Первым чувством, которое я испытал при чтении, было ощущение особой причастности. До чего же странно представлять, как она тайком, будто монах в скриптории, писала все это, пока я пытался ее освидетельствовать, не получая от нее буквально никакого ответа. Мысли о том, что она могла писать все это мне, так и переполняли меня.
Ее рассказ во многом разнится с историей отца Гонта, в особенности с той ее частью, которая касается жизни ее отца. Для женщины, которая, в сущности, никого не знает и которая последние шестьдесят с лишним лет провела в лечебницах, она временами кажется мне удивительным певцом жизни и людей. Осталось еще много загадок. Но я постарался разложить по полочкам то немногое, что мне известно, и с благодарностью уцепился за знакомые имена. Шон Кин, встретившийся мне в документах Перси, кажется, был сыном Джона Лавелла. Кроме того, похоже, у него была какая-то мозговая травма. Я знаю, кого я могу порасспрашивать обо всем этом, потому как подозреваю, что наш Джон Кейн — это он и есть. Такая вот история необычайной преданности и заботы. Отец попросил его приглядывать за Розанной, и он, выходит, всеми силами старался выполнить эту его просьбу.
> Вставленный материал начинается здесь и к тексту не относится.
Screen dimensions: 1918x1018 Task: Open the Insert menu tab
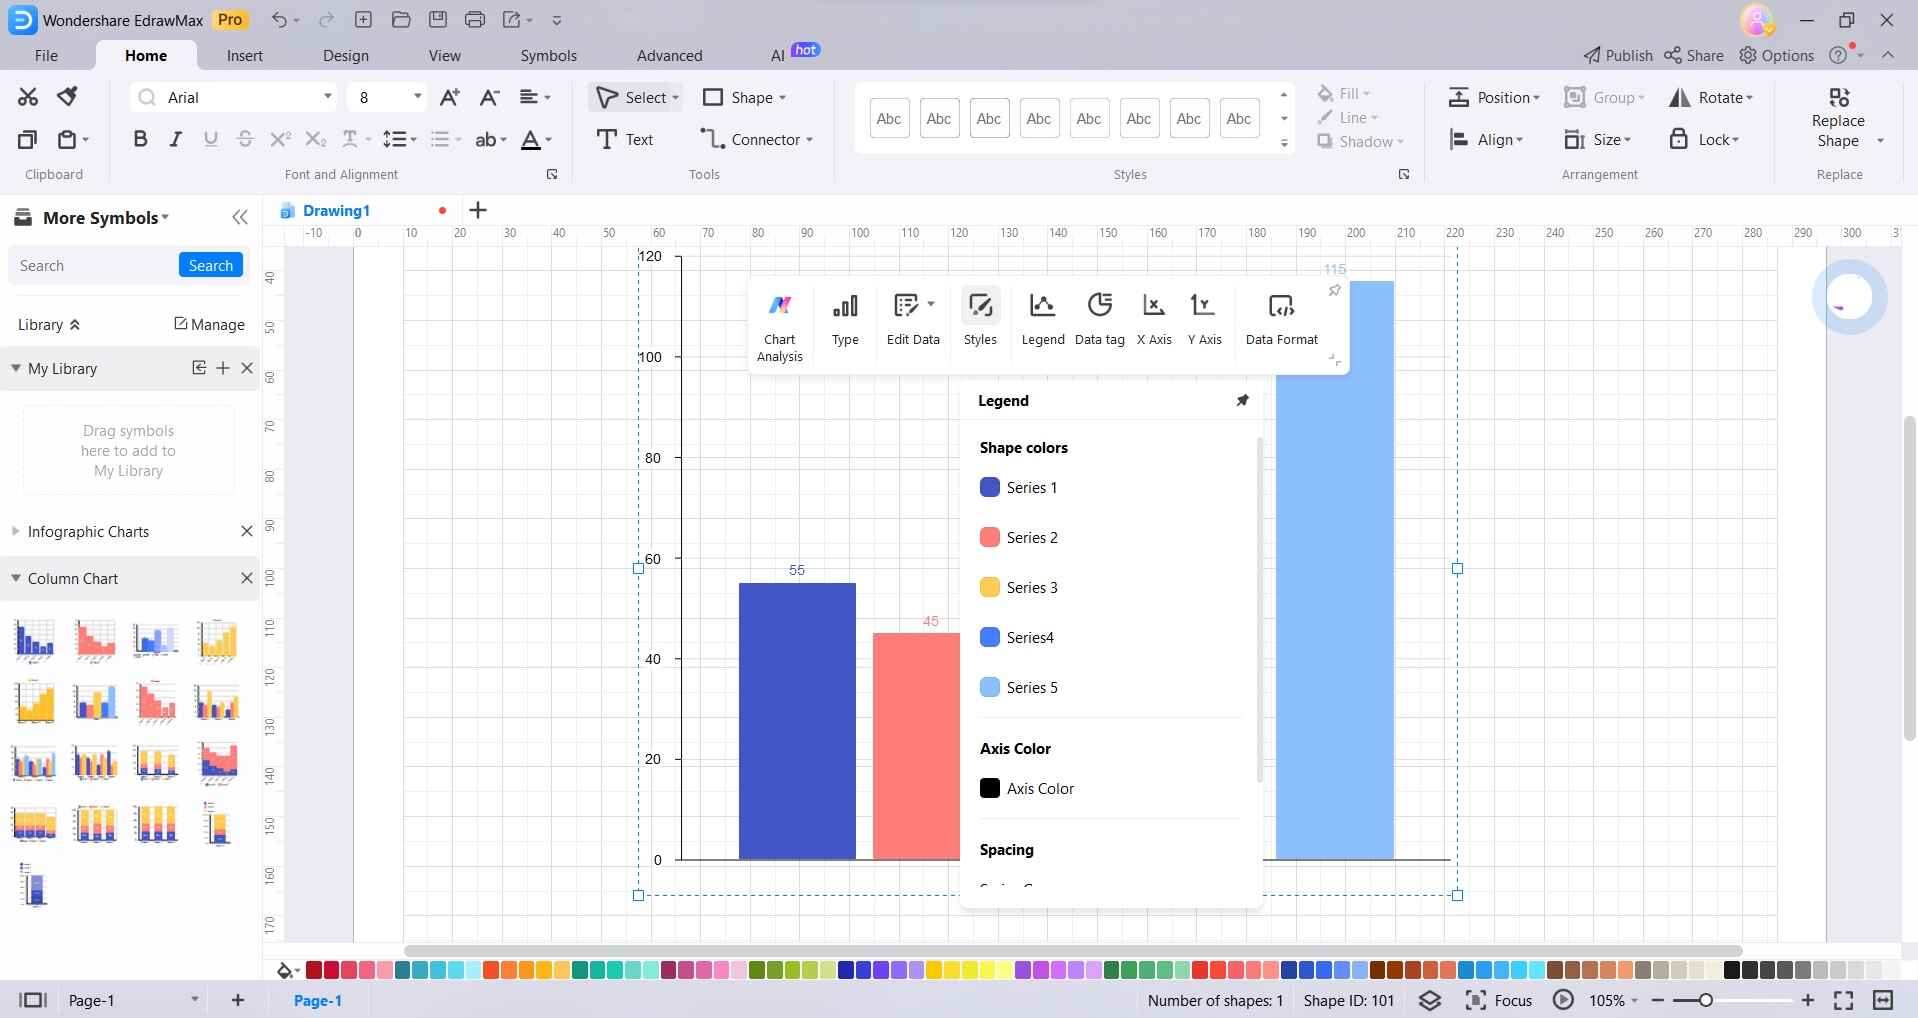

Однако вопрос о том, кто же забрал ребенка Розанны, так и остается открытым, да и факты по-прежнему свидетельствуют против того, что она пишет о занятиях своего отца. И если неверно это, то и остальные ее записи могут оказаться «неверными». Нельзя принимать их за непреложную истину, хотя, быть может, то же самое можно сказать и об отчете отца Гонта, который уж явно был вменяем до такой степени, когда вменяемость почти что претит.
Думаю, что не ошибусь, если скажу — в истории с Джоном Лавеллом ее оговорили, разве что я как-то не так понял ее слова, хотя могу себе представить, как по нравам того времени — чуть не написал «нарывам» — уже то, что их застали вместе, одно только подозрение уже было достаточно преступно. У нравственности свои гражданские войны, свои жертвы, свои даты и места сражений. Но стоило Розанне забеременеть, и она была обречена. Замужняя женщина, которая никогда не была замужем. Эту битву ей никак было не выиграть.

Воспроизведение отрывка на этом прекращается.